**TASK OBJECTIVE**
All records below are to be repeated exactly, with the pictures left out.
######
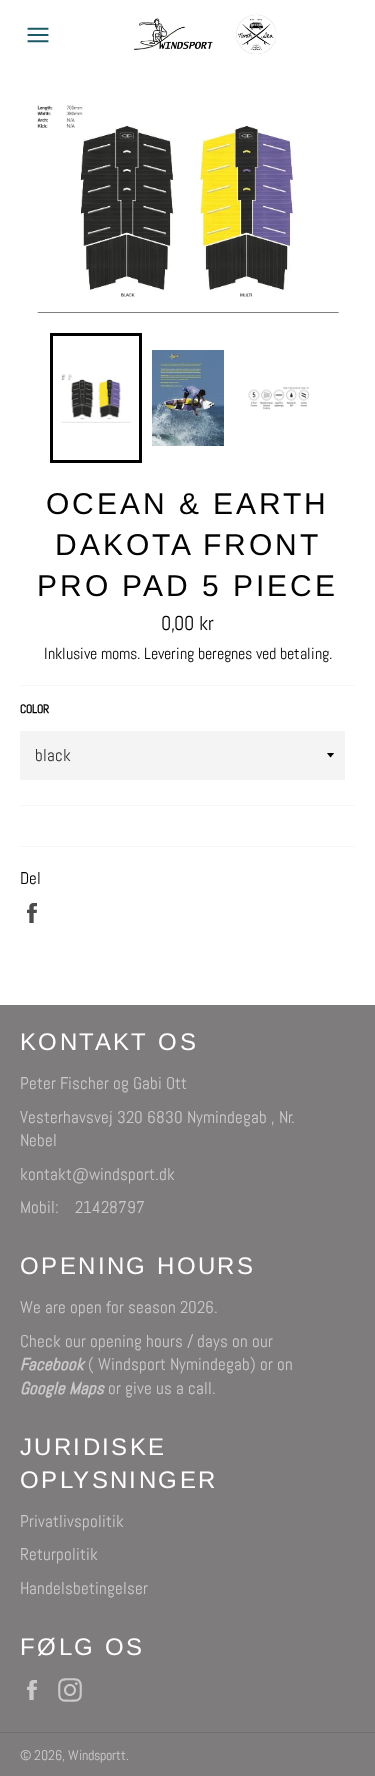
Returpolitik (59, 1554)
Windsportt (97, 1755)
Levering (169, 653)
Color (34, 709)
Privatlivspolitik (72, 1521)
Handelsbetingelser (84, 1588)
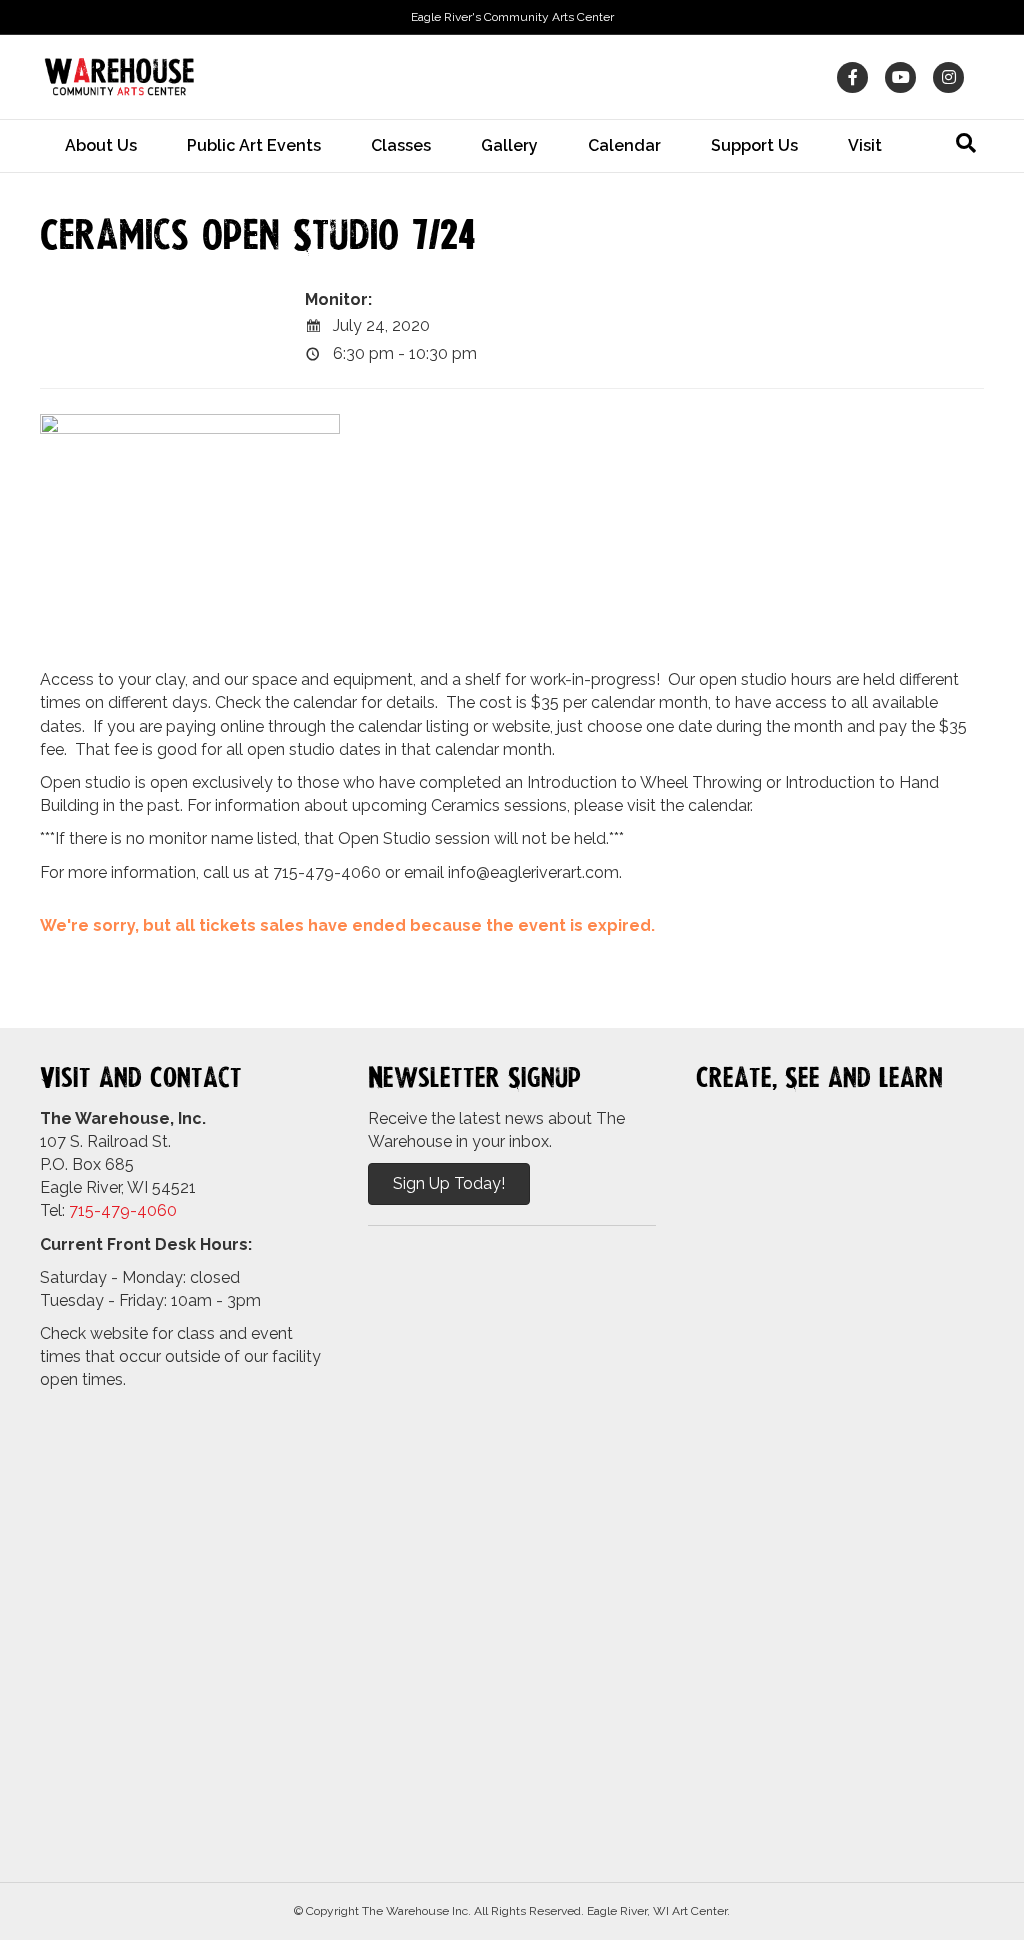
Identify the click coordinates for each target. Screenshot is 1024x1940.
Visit (865, 145)
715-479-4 (108, 1210)
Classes (401, 145)
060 (162, 1210)
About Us (101, 145)
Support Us (754, 145)
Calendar (624, 145)
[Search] (966, 143)
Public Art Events (254, 145)
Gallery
######
**COMPLETED EXERCISE**
Returpolitik (59, 1554)
Windsportt (97, 1755)
Levering (169, 653)
Color (34, 709)
Privatlivspolitik (72, 1521)
Handelsbetingelser (84, 1588)
Identify the click coordinates for each target. Screenshot is 1024x1940.
Visit (865, 145)
715-479-4 (108, 1210)
Classes (401, 145)
060 (162, 1210)
About Us (101, 145)
Support Us (754, 145)
Calendar (624, 145)
[Search] (966, 143)
Public Art Events (254, 145)
Gallery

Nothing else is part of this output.